Questo forse, nelle intenzioni di qualche stratega dalemiano, dovrebbe rappresentare un vantaggio per Bersani.
Al di là delle valutazioni di convenienza elettorale esistono i lati pratici di questa scelta. In una piccola comunità di provincia come la mia non sono del tutto scontati.
1) Il dove. I seggi delle primarie sono normalmente distribuiti in tutte le frazioni mentre per il luogo di registrazione (alias l’ufficio elettorale) sorgono dei dubbi. Probabile che sia uno solo nel capoluogo, coincidente con la sede del locale circolo del Partito Democratico. Questo pone dei problemi in particolare agli elettori più anziani con meno possibilità di muoversi. In teoria è un punto a sfavore per Bersani, sempre che non si aggiri la questione con delle registrazioni “domiciliari” che poi vengono consegnate “all’ufficio elettorale” per interposta persona. Un meccanismo non proprio trasparente e immune da contestazioni.

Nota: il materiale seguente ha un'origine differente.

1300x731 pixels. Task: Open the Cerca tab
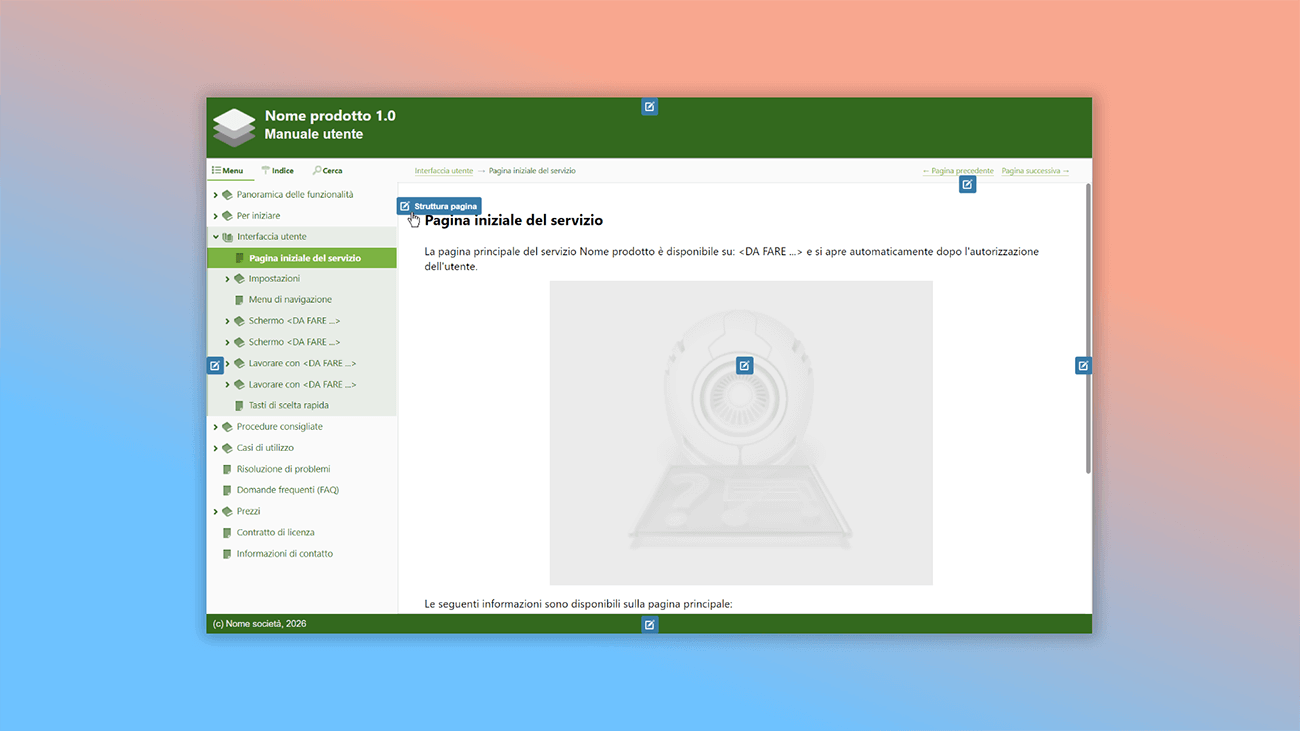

2) Il tempo. Nei ventun giorni (dal 4 al 25 novembre) a disposizione per la registrazione per quanto tempo sarà aperto “l’ufficio elettorale” ? Due, quattro, sei, otto ore ? E tutti i giorni ? La sera, la mattina, il pomeriggio ?

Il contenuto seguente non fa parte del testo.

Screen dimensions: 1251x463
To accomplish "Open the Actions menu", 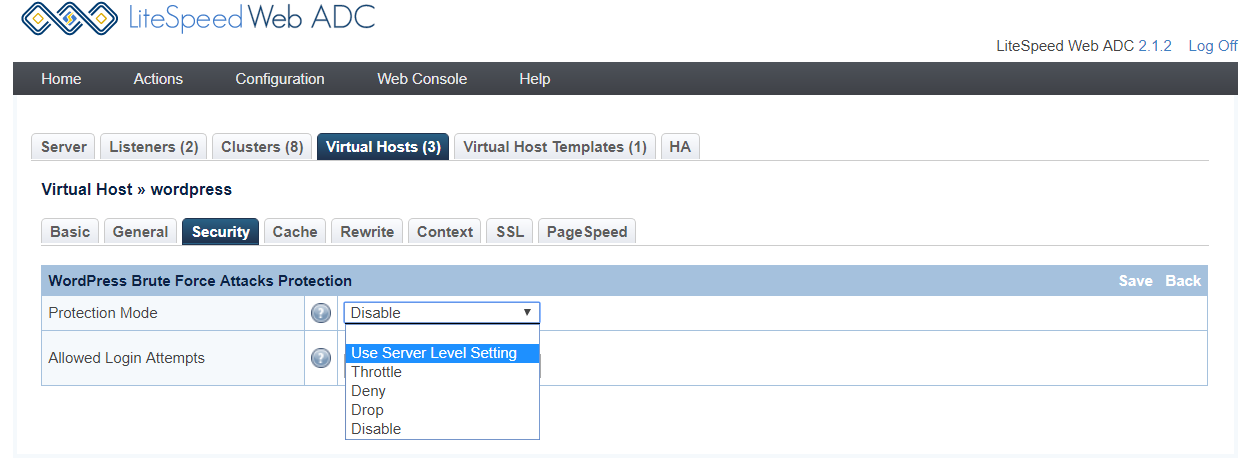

La registrazione, così pensata, pare essere insomma uno strumento che complica, quasi inutilmente, la partecipazione.
Per quanto riguarda il voto negato ai sedicenni, si leggono in giro parecchie inesattezze: nel 2007 e 2009 votarono sì i sedicenni, ma si eleggeva il segretario del partito.
Nelle uniche primarie per la scelta del candidato premier (Prodi, 2005) l’età minima era di 18 anni con una sottile, ma non inutile, distinzione rispetto alle attuali regole che prevedono che “possono partecipare al voto i giovani che compiono 18 anni entro il 25 novembre 2012“: nel 2005 votavano anche quelli che avrebbero compiuto la maggiore età al momento delle elezioni vere nel 2006.